◆ **Saved entries**
*** Begin section ***
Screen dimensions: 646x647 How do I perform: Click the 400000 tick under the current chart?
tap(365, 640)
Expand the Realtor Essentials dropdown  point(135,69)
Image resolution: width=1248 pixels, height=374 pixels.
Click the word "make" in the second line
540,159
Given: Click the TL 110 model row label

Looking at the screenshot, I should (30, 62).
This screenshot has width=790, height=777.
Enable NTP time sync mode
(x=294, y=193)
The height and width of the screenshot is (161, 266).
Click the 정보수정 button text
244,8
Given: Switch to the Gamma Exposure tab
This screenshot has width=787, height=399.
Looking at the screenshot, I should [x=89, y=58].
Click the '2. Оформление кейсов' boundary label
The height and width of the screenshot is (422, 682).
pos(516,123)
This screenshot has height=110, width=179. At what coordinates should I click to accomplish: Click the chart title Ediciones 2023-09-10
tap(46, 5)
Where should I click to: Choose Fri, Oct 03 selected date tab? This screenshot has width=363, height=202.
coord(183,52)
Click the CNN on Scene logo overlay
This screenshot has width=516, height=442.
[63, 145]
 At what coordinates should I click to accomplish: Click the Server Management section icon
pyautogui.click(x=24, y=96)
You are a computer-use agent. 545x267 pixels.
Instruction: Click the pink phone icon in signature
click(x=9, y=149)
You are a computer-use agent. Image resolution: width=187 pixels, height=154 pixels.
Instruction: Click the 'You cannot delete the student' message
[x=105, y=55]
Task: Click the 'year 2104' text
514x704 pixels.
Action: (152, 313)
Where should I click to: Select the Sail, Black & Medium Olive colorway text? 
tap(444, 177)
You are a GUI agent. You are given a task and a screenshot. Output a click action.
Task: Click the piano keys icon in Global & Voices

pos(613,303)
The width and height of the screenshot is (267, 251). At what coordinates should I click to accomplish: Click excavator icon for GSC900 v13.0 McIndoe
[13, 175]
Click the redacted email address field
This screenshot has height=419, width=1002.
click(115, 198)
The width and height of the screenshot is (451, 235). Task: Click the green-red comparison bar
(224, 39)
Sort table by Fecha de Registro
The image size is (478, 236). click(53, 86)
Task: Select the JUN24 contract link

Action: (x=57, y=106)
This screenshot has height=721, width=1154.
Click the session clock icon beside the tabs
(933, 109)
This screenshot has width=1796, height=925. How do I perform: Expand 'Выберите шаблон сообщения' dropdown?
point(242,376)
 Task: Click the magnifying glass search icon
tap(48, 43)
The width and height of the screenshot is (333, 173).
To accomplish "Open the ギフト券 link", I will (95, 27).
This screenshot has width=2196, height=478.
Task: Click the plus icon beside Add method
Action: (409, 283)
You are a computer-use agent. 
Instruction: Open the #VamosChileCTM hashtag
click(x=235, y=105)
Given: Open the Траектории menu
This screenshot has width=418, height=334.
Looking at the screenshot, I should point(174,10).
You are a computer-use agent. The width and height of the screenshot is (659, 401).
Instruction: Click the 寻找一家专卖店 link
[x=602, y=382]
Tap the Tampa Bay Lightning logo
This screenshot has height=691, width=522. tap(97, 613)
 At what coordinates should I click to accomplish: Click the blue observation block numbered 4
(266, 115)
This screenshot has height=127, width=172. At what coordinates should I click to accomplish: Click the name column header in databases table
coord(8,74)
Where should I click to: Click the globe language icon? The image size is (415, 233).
*** End section ***
◆ **Aim of the exercise**
Print the records above in full, exactly.

◆ **Answer to this exercise**
Screen dimensions: 646x647 How do I perform: Click the 400000 tick under the current chart?
tap(365, 640)
Expand the Realtor Essentials dropdown  point(135,69)
Image resolution: width=1248 pixels, height=374 pixels.
Click the word "make" in the second line
540,159
Given: Click the TL 110 model row label

Looking at the screenshot, I should (30, 62).
This screenshot has width=790, height=777.
Enable NTP time sync mode
(x=294, y=193)
The height and width of the screenshot is (161, 266).
Click the 정보수정 button text
244,8
Given: Switch to the Gamma Exposure tab
This screenshot has width=787, height=399.
Looking at the screenshot, I should [x=89, y=58].
Click the '2. Оформление кейсов' boundary label
The height and width of the screenshot is (422, 682).
pos(516,123)
This screenshot has height=110, width=179. At what coordinates should I click to accomplish: Click the chart title Ediciones 2023-09-10
tap(46, 5)
Where should I click to: Choose Fri, Oct 03 selected date tab? This screenshot has width=363, height=202.
coord(183,52)
Click the CNN on Scene logo overlay
This screenshot has width=516, height=442.
[63, 145]
 At what coordinates should I click to accomplish: Click the Server Management section icon
pyautogui.click(x=24, y=96)
You are a computer-use agent. 545x267 pixels.
Instruction: Click the pink phone icon in signature
click(x=9, y=149)
You are a computer-use agent. Image resolution: width=187 pixels, height=154 pixels.
Instruction: Click the 'You cannot delete the student' message
[x=105, y=55]
Task: Click the 'year 2104' text
514x704 pixels.
Action: (152, 313)
Where should I click to: Select the Sail, Black & Medium Olive colorway text? 
tap(444, 177)
You are a GUI agent. You are given a task and a screenshot. Output a click action.
Task: Click the piano keys icon in Global & Voices

pos(613,303)
The width and height of the screenshot is (267, 251). At what coordinates should I click to accomplish: Click excavator icon for GSC900 v13.0 McIndoe
[13, 175]
Click the redacted email address field
This screenshot has height=419, width=1002.
click(115, 198)
The width and height of the screenshot is (451, 235). Task: Click the green-red comparison bar
(224, 39)
Sort table by Fecha de Registro
The image size is (478, 236). click(53, 86)
Task: Select the JUN24 contract link

Action: (x=57, y=106)
This screenshot has height=721, width=1154.
Click the session clock icon beside the tabs
(933, 109)
This screenshot has width=1796, height=925. How do I perform: Expand 'Выберите шаблон сообщения' dropdown?
point(242,376)
 Task: Click the magnifying glass search icon
tap(48, 43)
The width and height of the screenshot is (333, 173).
To accomplish "Open the ギフト券 link", I will (95, 27).
This screenshot has width=2196, height=478.
Task: Click the plus icon beside Add method
Action: (409, 283)
You are a computer-use agent. 
Instruction: Open the #VamosChileCTM hashtag
click(x=235, y=105)
Given: Open the Траектории menu
This screenshot has width=418, height=334.
Looking at the screenshot, I should point(174,10).
You are a computer-use agent. The width and height of the screenshot is (659, 401).
Instruction: Click the 寻找一家专卖店 link
[x=602, y=382]
Tap the Tampa Bay Lightning logo
This screenshot has height=691, width=522. tap(97, 613)
 At what coordinates should I click to accomplish: Click the blue observation block numbered 4
(266, 115)
This screenshot has height=127, width=172. At what coordinates should I click to accomplish: Click the name column header in databases table
coord(8,74)
Where should I click to: Click the globe language icon? The image size is (415, 233).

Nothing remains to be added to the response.